Re: Tap Theory - March Performances
Hey Josh
They all loved it and it's a real mix of kids including musical theater singers, classical violinists, trumpet players and a rock guitarist who wont deviate from the minor pentatonic scale at all! haha
So I only saw the video about 2 hours before the class so I didn't prep as much as I could have once I decided that I would use it as the main focus. Bizarrely I had originally planned for a lesson introducing African Djembe music and the concept of call and response but saw your video and thought no way...they're having some of this!

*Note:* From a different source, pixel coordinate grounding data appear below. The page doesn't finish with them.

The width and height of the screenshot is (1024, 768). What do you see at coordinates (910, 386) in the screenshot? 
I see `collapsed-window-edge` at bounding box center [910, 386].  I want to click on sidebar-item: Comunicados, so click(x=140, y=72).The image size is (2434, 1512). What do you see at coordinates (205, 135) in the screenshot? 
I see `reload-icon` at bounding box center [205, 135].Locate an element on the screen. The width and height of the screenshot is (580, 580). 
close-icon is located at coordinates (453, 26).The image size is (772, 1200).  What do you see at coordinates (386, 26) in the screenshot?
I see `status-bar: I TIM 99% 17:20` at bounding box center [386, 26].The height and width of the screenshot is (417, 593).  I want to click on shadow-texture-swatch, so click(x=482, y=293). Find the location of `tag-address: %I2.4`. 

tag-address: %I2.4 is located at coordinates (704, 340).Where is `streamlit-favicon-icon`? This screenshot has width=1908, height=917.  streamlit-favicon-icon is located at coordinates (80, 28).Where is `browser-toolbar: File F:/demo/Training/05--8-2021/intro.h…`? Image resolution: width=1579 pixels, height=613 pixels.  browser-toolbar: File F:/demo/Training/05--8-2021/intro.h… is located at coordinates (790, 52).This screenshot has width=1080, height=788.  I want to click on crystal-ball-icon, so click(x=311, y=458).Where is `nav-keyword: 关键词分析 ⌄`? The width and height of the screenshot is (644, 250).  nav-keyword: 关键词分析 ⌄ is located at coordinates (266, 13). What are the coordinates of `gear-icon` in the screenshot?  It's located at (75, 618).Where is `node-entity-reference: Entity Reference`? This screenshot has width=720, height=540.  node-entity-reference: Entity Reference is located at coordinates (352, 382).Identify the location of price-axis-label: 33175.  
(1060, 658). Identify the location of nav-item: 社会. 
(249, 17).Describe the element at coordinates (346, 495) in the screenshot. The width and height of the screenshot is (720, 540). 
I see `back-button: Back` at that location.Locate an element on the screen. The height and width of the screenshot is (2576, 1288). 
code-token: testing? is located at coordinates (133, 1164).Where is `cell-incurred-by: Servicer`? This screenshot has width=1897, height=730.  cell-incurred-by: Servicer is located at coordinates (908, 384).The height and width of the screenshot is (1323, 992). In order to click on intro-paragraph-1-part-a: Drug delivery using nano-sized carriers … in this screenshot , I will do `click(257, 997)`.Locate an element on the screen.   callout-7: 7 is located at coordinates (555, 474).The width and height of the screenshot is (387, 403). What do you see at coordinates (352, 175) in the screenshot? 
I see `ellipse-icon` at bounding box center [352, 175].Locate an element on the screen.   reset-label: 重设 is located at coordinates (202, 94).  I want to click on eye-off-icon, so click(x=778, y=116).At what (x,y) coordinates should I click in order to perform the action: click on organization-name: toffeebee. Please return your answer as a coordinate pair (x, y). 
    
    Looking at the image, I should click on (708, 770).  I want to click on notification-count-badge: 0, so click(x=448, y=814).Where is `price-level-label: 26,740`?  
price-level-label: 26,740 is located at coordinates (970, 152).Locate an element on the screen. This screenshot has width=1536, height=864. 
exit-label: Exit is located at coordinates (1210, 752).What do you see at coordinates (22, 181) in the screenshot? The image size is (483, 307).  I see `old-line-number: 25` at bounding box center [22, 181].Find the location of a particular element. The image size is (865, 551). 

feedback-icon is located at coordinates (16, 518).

So anyway, I just played it to them at first (no video) asked them to just take it in. The formula I use for 9th -12th graders when listening to new music is 'Me, Me, Me, Ex, Ex, Ex, Ha, Fo, Sty, Co" It's a chant I get them to learn so when listening to brand new music they learn to focus on
Melody, Medium, Meter, Expression, Texture, Text (if a vocal chart), Harmony, Form, Style, Context...rather then just sitting back and letting wash over them.
So simple questions after the first playing: What do you think? What do you like? What doesn't quite sit right in your ears? Anything significant you want to talk about specifically? And the big one.....what instruments did you hear? (they do know what a Chapman Stick is as I obviously play - as a newbie I should add, i'm a much better trombone player. Plus we also had Steve Adelson in in October doing inprov. workshops and a gig to the whole school.) Anyway, no one said Stick.
2nd playing - with a few more inquiry-led questions this time:
"Talk about the time (signatures and the feel) across the different sections". - with the aim of getting them to spot the 9/4 time sig and then the 4/4 later on, alternating, but also for them to comment on groove, intensity etc
"Describe the 'guitar' melody and how it is structured" - they got this really well, they talked about how the 'descending shape of the tune' (one said it reminded him of the Mission Impossible theme!) then used as a descending sequence 3 times before a quarter note tag brought it back to the top. Then only one spotted the inverted melody shape as an answer to that that phrase.
Then even more open questions like "What happens at 1'04?" They struggled to put into words how you used the same note but on different strings and that the timbre was different from string to string. It made more sense to them when I played them the video at the end!
"What happens at 1'17?" Getting them identifying the now 4/4 time sig, but the busier and heavier drums and as a result the overall upping in intensity.
So this led to a chat about how good music uses tension and release in balanced amounts and we talked about how you did that to set up new sections.
We talked about the use of ostinatos, particularly your bass lines. I even tried to get them to notate the rhythm (rhythm AND pitch was beyond them) of the opening bass line.
Then finally we got into the polyrhythm stuff in the final 9/4 section where the Crash is hitting dotted quarter notes against the 9/4 groove....this AWESOMELY is going to lead me back into my planned Djembe lesson because polyrhythm is all over African drumming patterns!
Then I played them the video and they just loved it more. I used my position at school (head of music) to get 2 Sticks put on the budget plus a Harpejji and the workshop with Steve A earlier on in the year and have been pushing Stick and more adventurous music all year. Your video, and you as a person helped in that for sure.
At some point I'm going to look at the 4 bar ostinato thing of a 1 bar idea, 2 repeats of it, and then a variation to round off the motif. Great compositional technique right there!
It was great and I loved the fact that I just ran with it rather than the planned (and far less interesting) African lesson. I'm gong to essentially repeat this lesson with my 11th Graders next week to see what they get from it too. Hopefully they should get deeper than the 14 year olds.
I've watched your videos a lot and have really loved them; from a Stick newbie perspective, from an appreciative musician perspective, even from a comedy perspective, and this particular piece as a model on which to introduce kids to a TON of compositional devices and techniques, within a style that they really loved, it was just amazing.